Supplied data section start

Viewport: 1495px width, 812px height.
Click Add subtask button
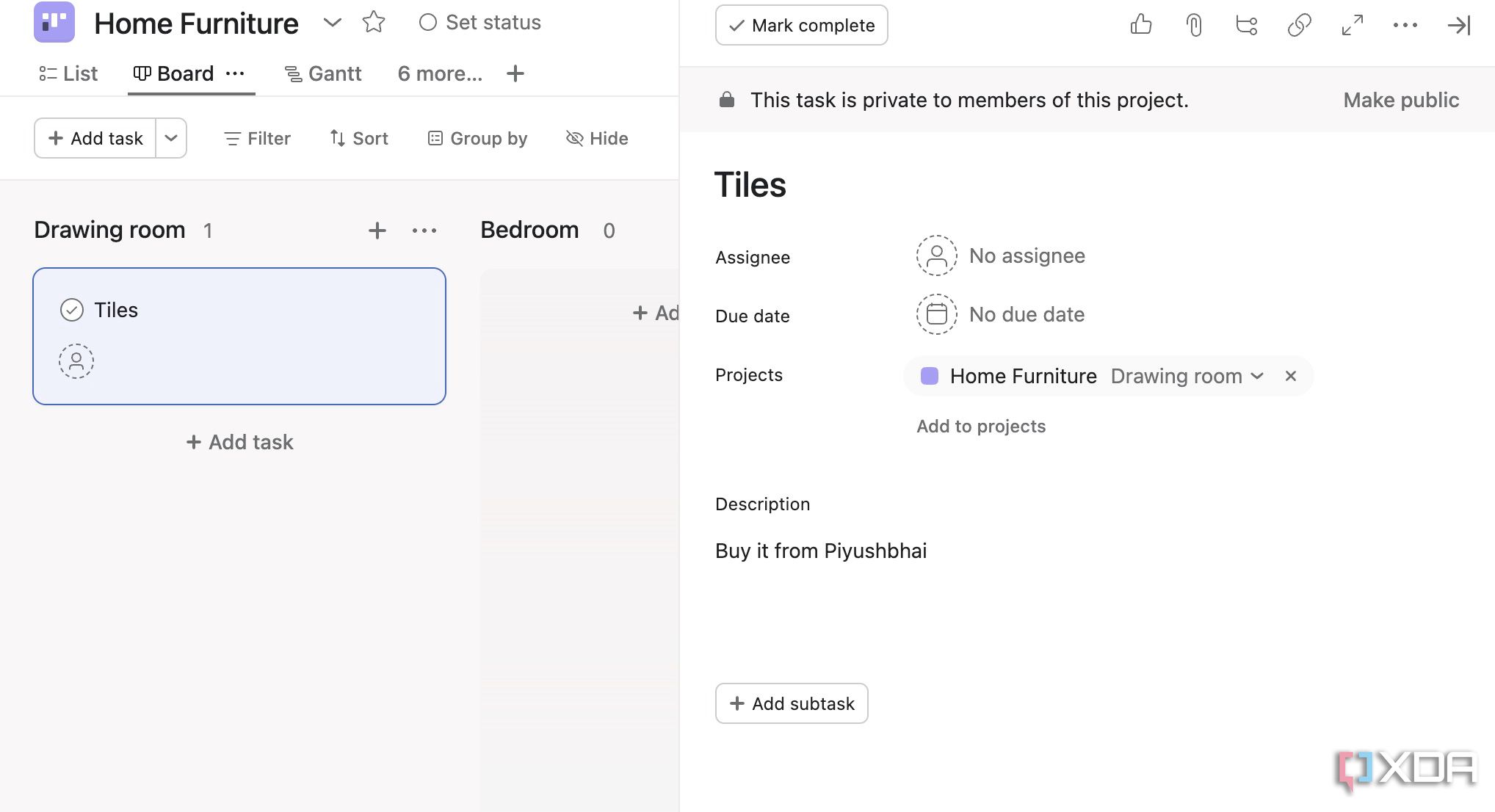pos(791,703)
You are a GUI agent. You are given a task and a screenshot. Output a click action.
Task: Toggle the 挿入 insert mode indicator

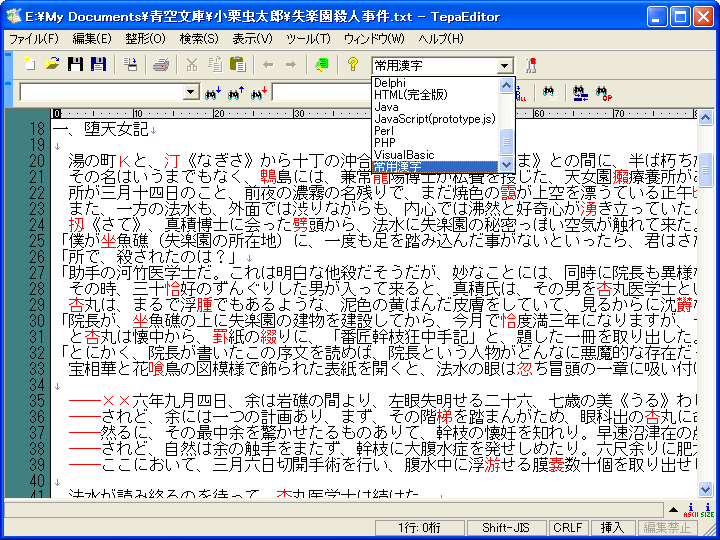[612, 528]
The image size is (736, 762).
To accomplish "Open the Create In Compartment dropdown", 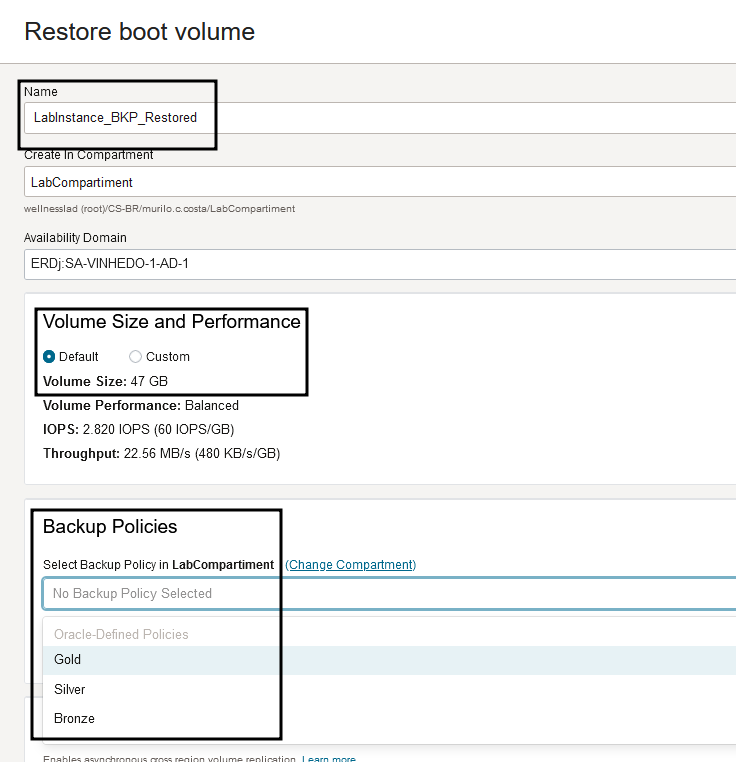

Supplied data section end

— Work to be completed —
Write the records out again verbatim and omit the pictures they contain.

— Problem solution —
Viewport: 1495px width, 812px height.
Click Add subtask button
pos(791,703)
You are a GUI agent. You are given a task and a screenshot. Output a click action.
Task: Toggle the 挿入 insert mode indicator

[612, 528]
The image size is (736, 762).
To accomplish "Open the Create In Compartment dropdown", 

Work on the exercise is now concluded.